[TEXTO FORNECIDO]
========================
Mas o princípio mono-árquico casava-se com a representação popular sem a mediação do voto, o que não acontece agora.
O populismo, sobretudo o nacional-populismo, tem a vantagem de conciliar uma realidade politicamente determinante na modernidade – a comunidade nacional – com a base de legitimidade euroamericana da soberania popular. Tem também a vantagem de arrumar e neutralizar como “oligarquias” as classes altas mediadoras, os “notáveis” do dinheiro, da sociedade, da política, da cultura.
Será o populismo uma doença crónica da velhice democrática? Será que a dificuldade de impedir o mimetismo globalizante das classes políticas das democracias liberais, a sua funcionalização de interesses, a sua dependência da cultura e da narrativa dominantes, não as condenaram a chamar e a sofrer a reacção populista?
A ideia de que o populismo é uma reacção circunstancial, uma “gripezita” das sociedades políticas ocidentais, que as respectivas classes políticas poderão corrigir e superar desde que se decidam a fazê-lo, é um equívoco. O chamado “momento populista” corresponde a um fenómeno de fundo de reacção a situações que se tornaram insuportáveis para largas franjas da população das sociedades euroamericanas. Os quatro Dês de Roger Eatwell e Matthew Goodwin pretendem catalogar e definir essas causas, mas na reacção, os movimentos chamados populistas estão a reencontrar valores republicanos que nada têm que ver com o discurso político dominante.
========================
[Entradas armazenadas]
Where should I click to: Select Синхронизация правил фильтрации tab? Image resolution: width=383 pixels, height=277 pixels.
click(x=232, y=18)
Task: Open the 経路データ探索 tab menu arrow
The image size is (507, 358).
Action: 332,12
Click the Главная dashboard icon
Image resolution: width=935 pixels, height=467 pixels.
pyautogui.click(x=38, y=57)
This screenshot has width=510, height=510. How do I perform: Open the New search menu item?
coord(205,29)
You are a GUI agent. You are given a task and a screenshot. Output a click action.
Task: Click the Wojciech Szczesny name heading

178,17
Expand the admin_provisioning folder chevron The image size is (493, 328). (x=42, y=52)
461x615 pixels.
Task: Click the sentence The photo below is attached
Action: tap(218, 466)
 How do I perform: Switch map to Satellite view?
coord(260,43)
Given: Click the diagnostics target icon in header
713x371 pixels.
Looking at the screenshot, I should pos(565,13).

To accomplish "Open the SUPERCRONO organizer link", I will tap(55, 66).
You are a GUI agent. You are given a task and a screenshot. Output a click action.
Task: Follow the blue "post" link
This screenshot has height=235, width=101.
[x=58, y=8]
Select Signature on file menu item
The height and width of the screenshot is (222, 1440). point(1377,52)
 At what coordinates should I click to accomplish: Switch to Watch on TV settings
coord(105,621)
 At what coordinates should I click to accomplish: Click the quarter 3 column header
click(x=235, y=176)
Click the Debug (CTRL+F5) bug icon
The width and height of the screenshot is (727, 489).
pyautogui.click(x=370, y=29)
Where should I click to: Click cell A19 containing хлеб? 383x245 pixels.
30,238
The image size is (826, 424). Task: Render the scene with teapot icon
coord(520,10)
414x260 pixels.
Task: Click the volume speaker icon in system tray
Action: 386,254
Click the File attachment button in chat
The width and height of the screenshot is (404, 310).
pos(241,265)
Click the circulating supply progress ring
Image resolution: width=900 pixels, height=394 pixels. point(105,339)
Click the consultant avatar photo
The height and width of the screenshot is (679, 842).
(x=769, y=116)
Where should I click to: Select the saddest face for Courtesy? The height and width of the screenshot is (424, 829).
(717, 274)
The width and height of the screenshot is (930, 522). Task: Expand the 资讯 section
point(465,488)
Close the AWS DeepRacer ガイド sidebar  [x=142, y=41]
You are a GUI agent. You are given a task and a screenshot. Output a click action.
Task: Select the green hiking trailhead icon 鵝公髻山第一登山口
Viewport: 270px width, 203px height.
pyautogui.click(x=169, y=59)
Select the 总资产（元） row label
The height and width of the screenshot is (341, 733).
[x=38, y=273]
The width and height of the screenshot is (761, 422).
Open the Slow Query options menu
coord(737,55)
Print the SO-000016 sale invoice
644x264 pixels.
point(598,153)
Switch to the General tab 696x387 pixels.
========================
[ENUNCIADO] Prossiga o texto sobre o populismo a partir da última frase apresentada.

[RESPOSTA ESCRITA]
São valores de nação, mais do que quaisquer outros; mas também de realismo político perante as ideologias da nova esquerda ligadas aos pânicos climáticos, à manipulação e abstração do género, às práticas inquisitoriais e intimidatórias que promovem e protegem novas e particularmente delirantes utopias.
Todas as grandes correntes ideológicas nasceram da negação do status quo; numa primeira fase como antítese, depois buscando sínteses. A política e as ideias políticas são reactivas: o liberalismo reagiu ao Ancien Régime; o marxismo e o marxismo-leninismo reagiram ao capitalismo; o nacionalismo social procurou unir a nação e os seus valores à justiça no trabalho e ao solidarismo das classes. O populismo ou o neo-populismo nacional começou por ser uma reacção, mas embora já paire de outra forma sobre a Europa, os seus líderes ainda encarnam a negação das oligarquias dominantes.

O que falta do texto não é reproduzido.